▶ _Directions_
A – List every person mentioned by name in the article on Piper Sandler's IFR award.
B – Translate this sentence from the article on Piper Sandler's IFR award into Spanish: "September was a tough time to be marketing any IPO, let alone the largest deal of the year."
C – Write the next part of the article on Piper Sandler's IFR award, picking up after its final sentence.

▶ _Selected passage_

>>

US Mid-Market Equity House: Piper Sandler

IFR Awards 2022
4 min read
Robert Sherwood

Front row seat
In a year when jumbo IPOs were scarce, Piper Sandler’s leadership role on Corebridge Financial’s spin-off from its parent AIG proved a major coup. For sustaining long-standing client relationships while making prudent acquisitions, Piper Sandler is IFR’s US Mid-Market Equity House of the Year.

US Mid-Market Equity House

As US IPO volumes dried up in 2022, Piper Sandler found itself in elite company as one of three top-line bookrunners for the US$1.68bn NYSE IPO of Corebridge Financial, the largest US new issue of 2022.

Piper was lead active bookrunner on Corebridge, working to the right of JP Morgan and Morgan Stanley atop a 40-plus-firm syndicate.

The Minneapolis-based investment bank’s relationship with American International Group had its seeds in the firm’s transformative US$485m purchase in 2019 of Sandler O’Neill & Partners, a FIG-focused New York boutique. Piper changed its name from Piper Jaffray after buying Sandler O’Neill.

Piper’s senior role on Corebridge ruffled some feathers at larger banks, yet those that worked on the deal came away impressed by the bank’s performance.

“Piper was a legitimate bookrunner,” one senior ECM banker at a bulge-bracket firm who also worked on the Corebridge IPO told IFR.

September was a tough time to be marketing any IPO, let alone the largest deal of the year.

Piper helped solidify demand through an extensive pre-marketing effort and six days of public marketing that culminated in AIG selling 80m Corebridge shares at US$21 each, the bottom of the US$21–$24 range. A key tenet of the pitch was a valuation of 0.65 time adjusted book value at pricing and Corebridge’s stable cashflows. Corebridge shares have hovered around US$20 since their debut.

Corebridge was not Piper’s only large IPO mandate.

ProFrac Holding’s US$328.1m Nasdaq IPO in May was another example of Piper converting a legacy relationship into a coveted mandate.

ProFrac’s founders, brothers Dan and Farris Wilks, had previously worked with Simmons, an energy-focused bank that Piper bought in 2015.

Piper placed fifth for US-listed IPOs with league table credit of US$431.6m, jumping seven spots and ranking ahead of Citigroup. Including follow-ons, the bank was credited with US$1.1bn of business across 20 bookrun offerings.

<<

▶ _Data_
>>

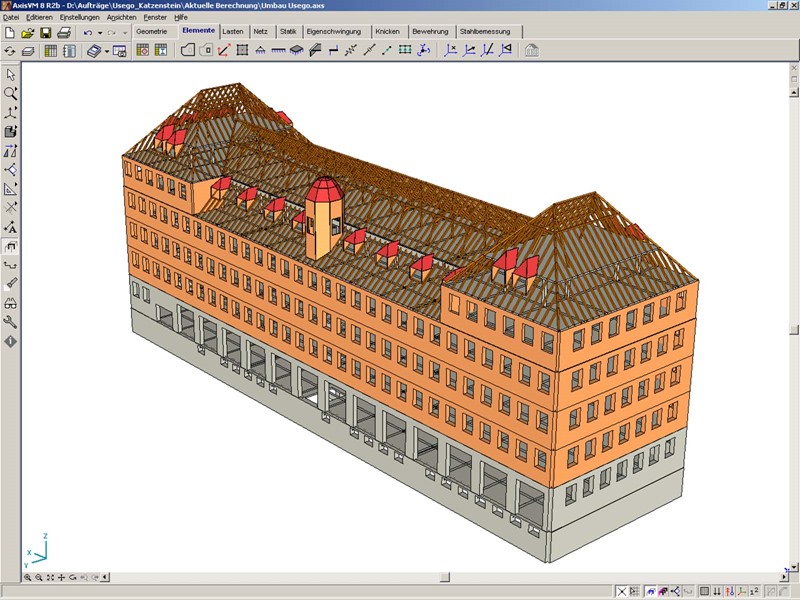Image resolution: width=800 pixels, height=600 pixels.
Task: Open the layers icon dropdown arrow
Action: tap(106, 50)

<<
>>

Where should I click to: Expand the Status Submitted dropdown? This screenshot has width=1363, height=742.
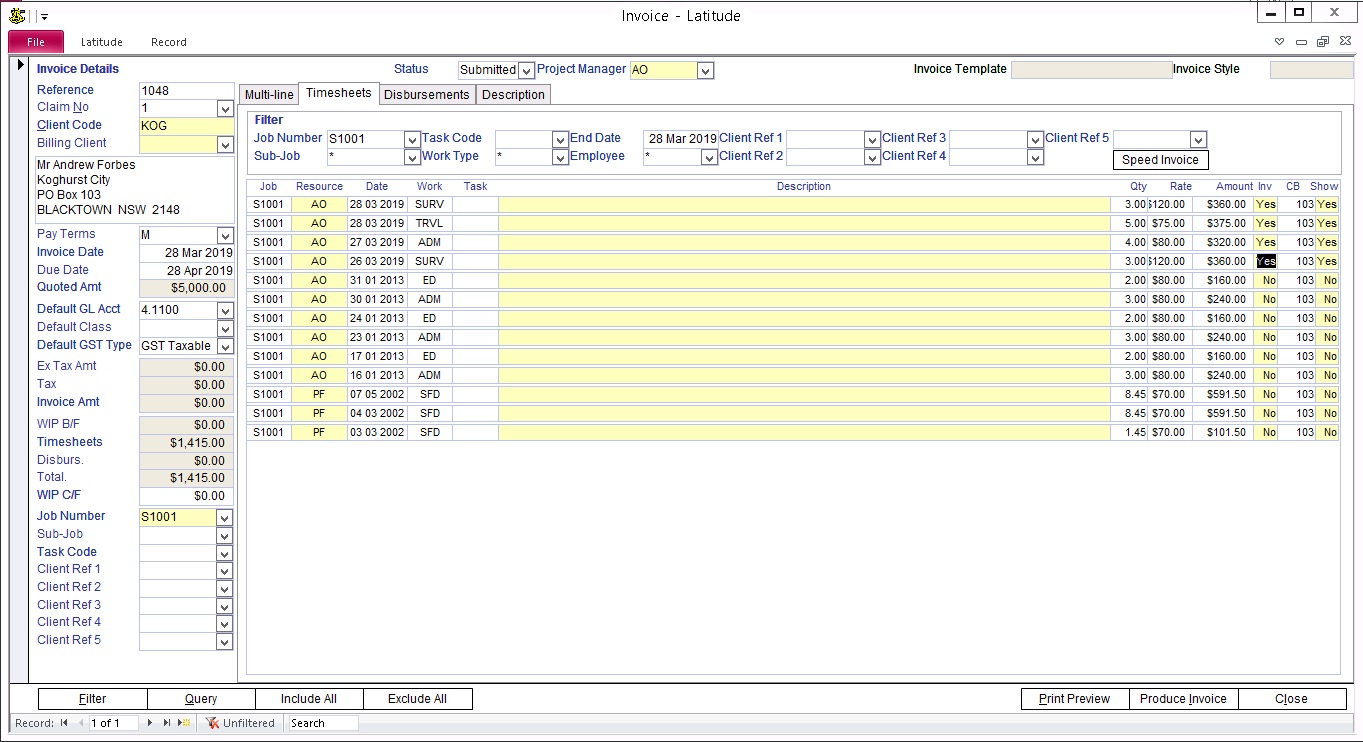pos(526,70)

<<

▶ _List of answers_
A –
Robert Sherwood
Dan Wilks
Farris Wilks

B – Septiembre fue un momento difícil para comercializar cualquier OPV, y mucho menos la mayor operación del año.

C –
Though biotech issuance slowed in 2022, the cash-hungry sector still dominated ECM activity, working to one of Piper’s strengths.

Piper led 11 biotech deals including Acrivon Therapeutics’ US$94.4m Nasdaq IPO in November and follow-ons for Biohaven (US$262.5m) and Nuvalent (US$230m).

Biohaven’s follow-on in October was Piper’s largest biotech mandate.

The offering was almost a re-IPO for Biohaven after being spun off following Pfizer’s US$11.6bn purchase of predecessor Biohaven Pharmaceuticals earlier in the year.

Despite some dismal trading performances from 2021’s IPO class, Piper returned to the market in August with a US$225.5m sell-down of shares in restaurant chain Portillo’s on behalf of sponsor Berkshire Partners.

Another string

Piper laid the groundwork for building in technology in 2020 by hiring Matthew Wolfe as head of technology ECM working under David Stadinski, the firm’s global head of ECM.

In October Piper completed the purchase of Silicon Valley firm DBO Partners that brought more than 50 investment bankers aboard, and prepares the firm for when technology and software IPOs eventually resume.

“We’ve had a lot of success with Simmons and Sandler and are very excited about DBO,” Chad Abraham, Piper’s CEO, said in a recent conference call.

“It has been a tough time for software and technology but that’s when we like to build the platform.”

Including DBO, Piper now has 159 managing directors covering seven industry verticals (healthcare, technology, chemicals, consumer, industrials, energy & power and financial services) and 40 subsectors, up from 44 MDs across four industries 10 years ago.

The platform includes 60-plus research analysts covering more than 1,000 companies.